If you double click on the backup folder on your external drive, you will be given the option to “Manage space used by this backup”, and this will allow you to delete obsolete backups of data files, and you can also set backup to retain only one system image. However, it is probably best not to do this unless you are going to need the space on your backup media for some other good purpose (and if you do decide to delete some of the backed up data, do it with care).

Win7 is 16GB. So its making a copy of all that every time i’ve done a backup? That definitely explains the difference in disk space.

Are there other backup utilities that are more efficient?

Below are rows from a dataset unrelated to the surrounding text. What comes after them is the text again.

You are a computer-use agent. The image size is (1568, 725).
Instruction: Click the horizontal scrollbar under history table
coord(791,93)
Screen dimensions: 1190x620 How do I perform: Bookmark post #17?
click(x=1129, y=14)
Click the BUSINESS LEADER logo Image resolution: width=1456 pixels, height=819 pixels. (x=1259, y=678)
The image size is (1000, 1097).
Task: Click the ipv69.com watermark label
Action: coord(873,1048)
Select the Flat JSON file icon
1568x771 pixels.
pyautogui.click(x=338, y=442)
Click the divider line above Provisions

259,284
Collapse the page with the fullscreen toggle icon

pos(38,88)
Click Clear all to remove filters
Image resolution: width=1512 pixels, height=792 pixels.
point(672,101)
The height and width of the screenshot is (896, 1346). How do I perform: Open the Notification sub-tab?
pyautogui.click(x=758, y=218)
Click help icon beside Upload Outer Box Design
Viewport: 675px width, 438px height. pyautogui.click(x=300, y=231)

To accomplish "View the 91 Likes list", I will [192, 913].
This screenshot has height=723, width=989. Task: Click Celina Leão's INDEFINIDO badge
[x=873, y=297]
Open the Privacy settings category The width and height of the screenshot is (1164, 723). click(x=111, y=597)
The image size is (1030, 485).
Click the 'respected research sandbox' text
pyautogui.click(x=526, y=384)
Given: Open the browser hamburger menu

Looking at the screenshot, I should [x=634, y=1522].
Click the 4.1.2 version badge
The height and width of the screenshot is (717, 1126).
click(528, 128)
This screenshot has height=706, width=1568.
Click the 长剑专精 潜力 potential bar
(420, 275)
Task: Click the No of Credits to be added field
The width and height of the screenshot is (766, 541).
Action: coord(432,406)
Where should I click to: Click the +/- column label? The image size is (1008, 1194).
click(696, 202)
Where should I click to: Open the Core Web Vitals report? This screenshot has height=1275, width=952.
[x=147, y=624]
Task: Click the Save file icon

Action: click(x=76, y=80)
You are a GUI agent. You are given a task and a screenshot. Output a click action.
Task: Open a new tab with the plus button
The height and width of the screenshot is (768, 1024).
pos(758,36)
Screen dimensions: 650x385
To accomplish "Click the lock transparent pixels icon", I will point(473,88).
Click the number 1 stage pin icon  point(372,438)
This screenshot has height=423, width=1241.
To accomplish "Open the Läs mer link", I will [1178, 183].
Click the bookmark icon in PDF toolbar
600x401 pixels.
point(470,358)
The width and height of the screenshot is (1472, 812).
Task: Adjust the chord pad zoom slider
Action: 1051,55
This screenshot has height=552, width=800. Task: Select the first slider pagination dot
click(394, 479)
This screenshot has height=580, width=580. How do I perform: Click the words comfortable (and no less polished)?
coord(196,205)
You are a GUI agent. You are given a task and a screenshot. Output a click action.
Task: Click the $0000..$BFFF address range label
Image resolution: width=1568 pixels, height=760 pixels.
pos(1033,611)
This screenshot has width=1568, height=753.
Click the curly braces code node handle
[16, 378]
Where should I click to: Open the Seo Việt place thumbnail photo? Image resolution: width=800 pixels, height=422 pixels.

Windows 7 isn’t nearly that large, its size is just mis-read by Explorer. More specifically, the WinSXS folder reads as somewhere between 8-9 GBs, but in reality it’s only a few MB. (The vast, vast majority of “files” in there are actually NTFS hard-links to other files, and don’t actually use up any disk space. Explorer double-counts those.)

Windows 7 backup program is designed to basically fill the space its given. If it has lots of space to work with, it’ll store a new backup of a file every time a file is changed (so you can “rewind” the file to a specific point.) That’s by design. If you want it to use less space, you need to give it less space to use. For example, by partitioning your drive and putting it on the smaller partition.

It’s not a matter of “being efficient”, it’s a matter of “Windows 7 backup doesn’t do what you want”, or “Windows 8 backup makes assumptions that don’t apply to your situation” (the assumption it can use 100% of the space its given.)

It is not a question of inefficiency. Like I said, you can easily turn off this behavior, and have it delete the old system image each time it stores a new one. However, if your last backup happened after Windows got corrupted by malware or something, you would regret this, so it is better not to do it unless you actually really need the space for something else.

The short answer is backups have to keep old versions of files. They’d be quite useless if they only kept the latest version. If your disk got corrupted and you only found out later, you’d only have a corrupted backup.

As to keeping whole images, I don’t think Windows Backup does that all the time, it only keeps track of changes (“incremental” backups). Full backups would take too much time and space.